More recently, Malcolm Lavoie of the University of Alberta’s Faculty of Law has published a piece on SSRN (soon to be published in the Dalhousie Law Journal),[1] agreeing with Justice LeBlanc’s interpretation of s.121, but arguing that His Honour’s decision left some important questions unanswered – namely whether any barriers to trade are permissible under s.121. Professor Lavoie offers a proposed framework for interpreting s.121, which seeks to balance a robust free trade federation with the provincial authority to regulate property and civil rights in each province. Under Professor Lavoie’s proposed framework, a provincial law that discriminates against interprovincial trade either directly or indirectly should be struck down unless it is necessary for the operation of an otherwise valid provincial regulatory scheme. Where a measure merely has the effect of burdening trade, it should be upheld so long as it is rationally and functionally connected to the valid scheme.[2]

Professor Lavoie’s proposed formula would provide the courts with a way to affirm the substantive content of s.121 without opening the floodgates to overturn every single provincial law that affects trade. It also has the benefit of rendering the issue of whether Gold Seal should be overturned essentially moot. Lavoie acknowledges that s.91 of the Constitution Act, 1867 states that Parliament may legislate in relation to its enumerated powers “notwithstanding anything in this Act,” meaning that its authority to pass laws dealing with interprovincial trade and commerce is paramount to s.121.[3] As such, s.121 only applies to the provincial legislatures, and thus Gold Seal need not be overturned since that decision concerned a federal statute.

Building upon Professor Lavoie’s thesis, I argue in the following paper that s.121 should be interpreted as a reaffirmation or reiteration of Parliament’s exclusive power to regulate interprovincial trade and commerce under s.91(2). In other words, the interpretation of the two sections should be married and should be considered together as part of a traditional division of powers analysis. The paper is divided into three parts. In the first part, I argue that Comeau would have been decided the same way under a properly exclusivist approach to the division of powers. In the second part, I argue that Professor Lavoie’s proposal for s.121 is already similar to the traditional jurisprudence under s.91(2) and should be modified slightly so that the two analyses are fully married. In the third part, I argue that interpreting s.121 simply as a reaffirmation of s.91(2) rather than as a stand-alone provision accords with the drafting history of the Constitution Act, 1867, helps reconcile textual ambiguities in the Act, and will produce stable and coherent doctrine.

 

Part I: Comeau is a Division of Powers Case

At paragraph 162 of the Comeau decision, Justice LeBlanc states that “this is obviously not a ‘division of powers’ case.”[4] Justice LeBlanc does not provide much of an explanation for why his assertion is “obvious,” but this would seem to be grounded in the fact that the impugned law “is directed at the possession of liquor wholly within the province.  It specifically does not prohibit importation of liquor from outside the province.”[5] This is admittedly what the Liquor Control Act says. However, it has long been the case that the Court must look beyond the plain wording of a statute to determine its true nature. Put succinctly, a province cannot regulate interprovincial trade under the guise of regulating property and civil rights in the province.[6]

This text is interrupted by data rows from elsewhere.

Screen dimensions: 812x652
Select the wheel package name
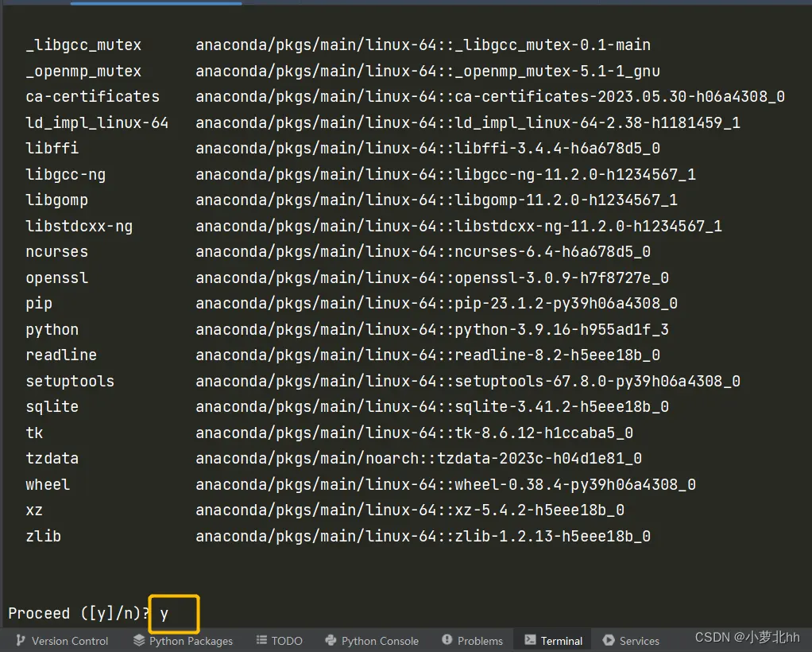coord(48,484)
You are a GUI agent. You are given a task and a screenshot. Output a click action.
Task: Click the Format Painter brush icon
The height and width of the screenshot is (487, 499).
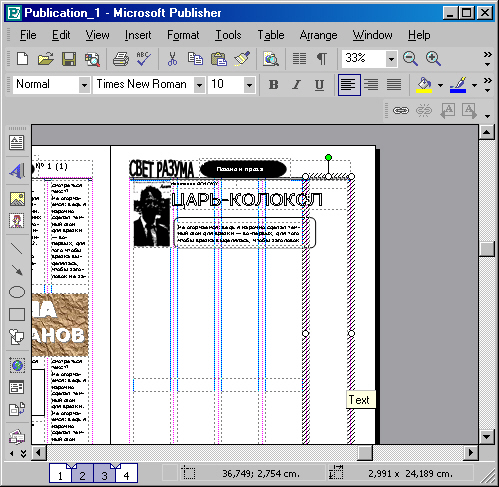(x=242, y=59)
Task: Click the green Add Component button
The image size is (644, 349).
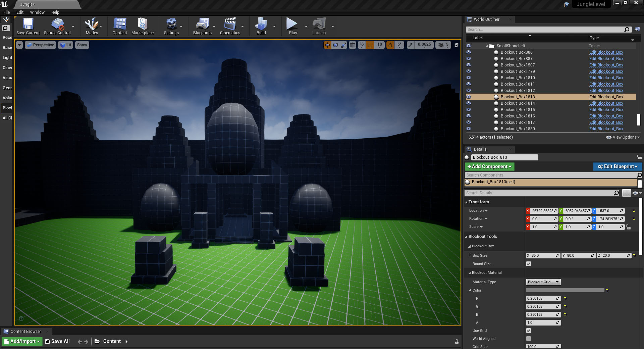Action: click(489, 166)
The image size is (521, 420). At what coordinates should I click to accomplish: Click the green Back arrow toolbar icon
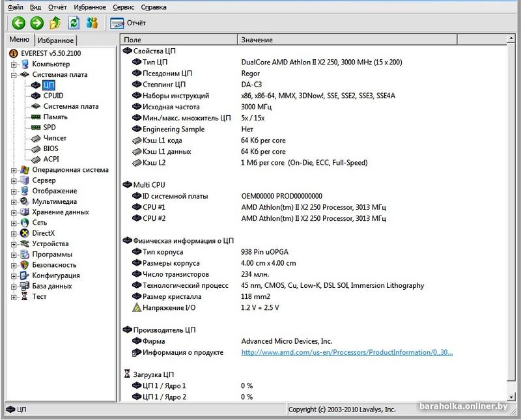pos(18,23)
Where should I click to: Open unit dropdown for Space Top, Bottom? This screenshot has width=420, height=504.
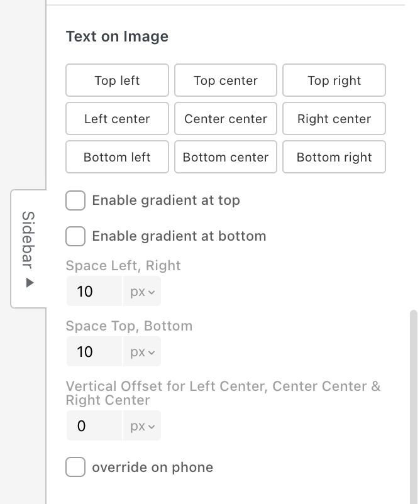click(x=143, y=352)
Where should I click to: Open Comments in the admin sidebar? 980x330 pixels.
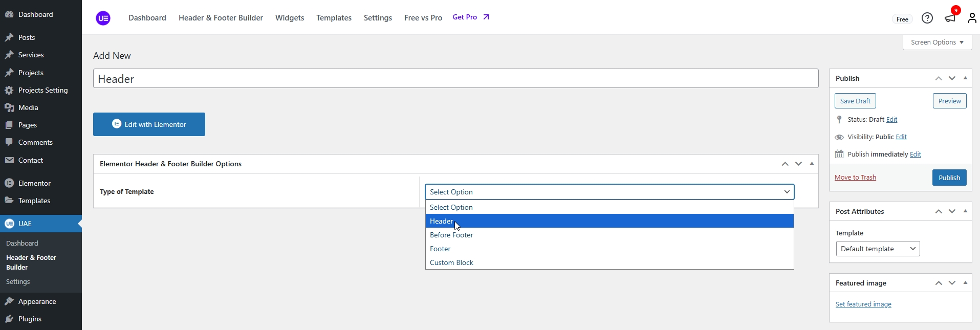pos(35,142)
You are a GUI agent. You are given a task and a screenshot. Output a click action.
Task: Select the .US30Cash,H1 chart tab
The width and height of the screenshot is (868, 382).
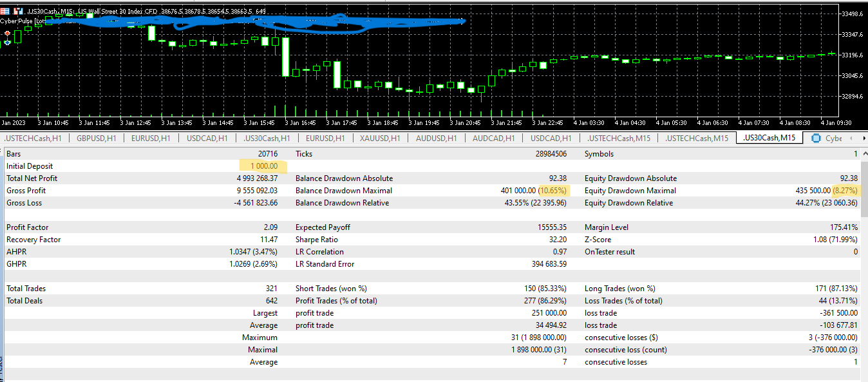tap(267, 138)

The Liquor Control Act broadly targets the “possession” of alcohol in the province. If the province had been concerned with maintaining a monopoly over the sale of alcohol, it could have simply regulated the “purchase and sale” of alcohol as opposed to the “possession.” Alcohol in one’s possession may have been purchased within the province, but it may also have come from another province or jurisdiction entirely. This fact was surely in the contemplation of the legislature at the time it passed the Act, since s.43(c) specifies the precise quantity of alcohol that may be purchased from a liquor commission in another province. Thus, on its face, the law seeks to ensure not only that the New Brunswick Liquor Corporation retains a monopoly, but that only limited sums of alcohol are imported from outside the province.

Indeed, the law’s primary concern appears to have been the importation of out-of-province alcohol, as opposed to the purchase of alcohol from other sources within the province. The trial judge found, based on an agreed statement of facts, that the police – and the RCMP specifically – were devoting significant resources to enforcing the interprovincial aspect of the law:

There was no complaint filed with the RCMP which initiated the investigation; it was self-generated by the police force and was instigated as a crime-reduction initiative.  The police were targeting people who had in excess of five cases of beer in their possession once they crossed the border.  The operation involved surveillance by Québec RCMP of customers from New Brunswick at outlets selling liquor in Pointe-à-la-Croix or in Listuguj, following them in unmarked vehicles onto the bridge, radioing ahead to the local police force and providing them the licence plate number and description of the vehicle involved.  The vehicle would then be stopped by members of the RCMP Campbellton Detachment and searched for the illegally possessed alcohol.  The operation lasted two days.  It is unknown how many tickets were issued for this type of infraction over the two-day span.

Conversely, no evidence was led at trial that the police were also targeting bootleggers in the province or possession that otherwise did not concern the importation of alcohol from outside the province. In practice, the prohibition against possession was simply a prohibition against importation.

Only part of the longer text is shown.